Stimulated optomechanical excitation of surface acoustic waves in a microdevice

TL;DR

This paper demonstrates the first experimental excitation of surface acoustic waves in silica microspheres using stimulated Brillouin scattering, expanding optomechanical control in microresonators for sensing and frequency references.

Contribution

It introduces a method to excite high-frequency surface acoustic waves in microresonators via forward Brillouin scattering, overcoming phase matching challenges.

Findings

Mechanical resonances from 49 to 1400 MHz were excited.

Surface-acoustic whispering-gallery modes were observed.

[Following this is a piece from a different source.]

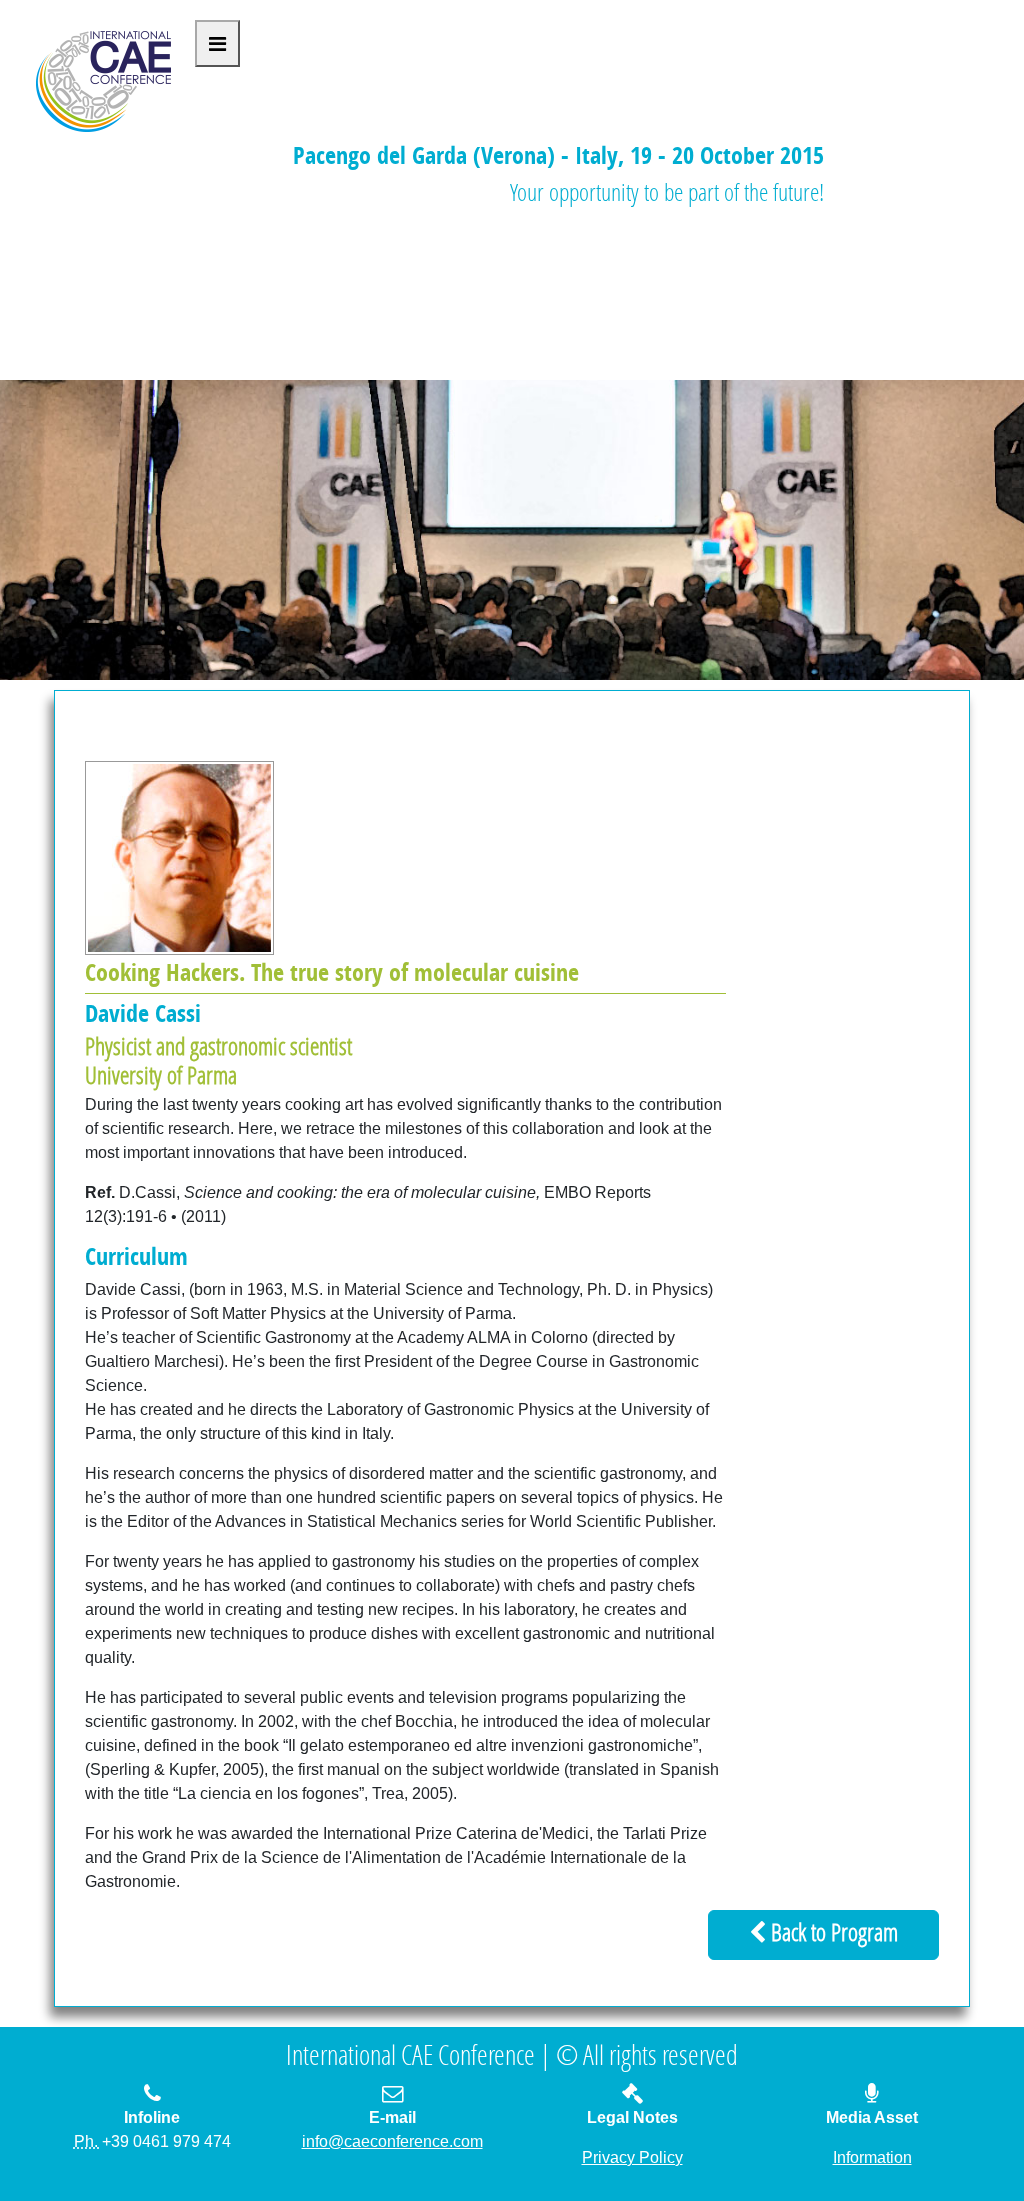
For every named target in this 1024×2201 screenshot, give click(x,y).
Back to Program (832, 1935)
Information (872, 2157)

High-order transverse optical modes enabled phase matching.

Abstract

Stimulated Brillouin interaction between sound and light, known to be the strongest optical nonlinearity common to all amorphous and crystalline dielectrics, has been widely studied in fibers and bulk materials but rarely in optical microresonators. The possibility of experimentally extending this principle to excite mechanical resonances in photonic microsystems, for sensing and frequency reference applications, has remained largely unexplored. The challenge lies in the fact that microresonators inherently have large free spectral range, while the phase matching considerations for the Brillouin process require optical modes of nearby frequencies but with different wavevectors. We rely on high-order transverse optical modes to relax this limitation. Here we report on the experimental excitation of mechanical resonances ranging from 49 to 1400 MHz by using forward Brillouin scattering. These natural mechanical resonances are excited in ~100 um silica microspheres, and are of a surface-acoustic whispering-gallery type.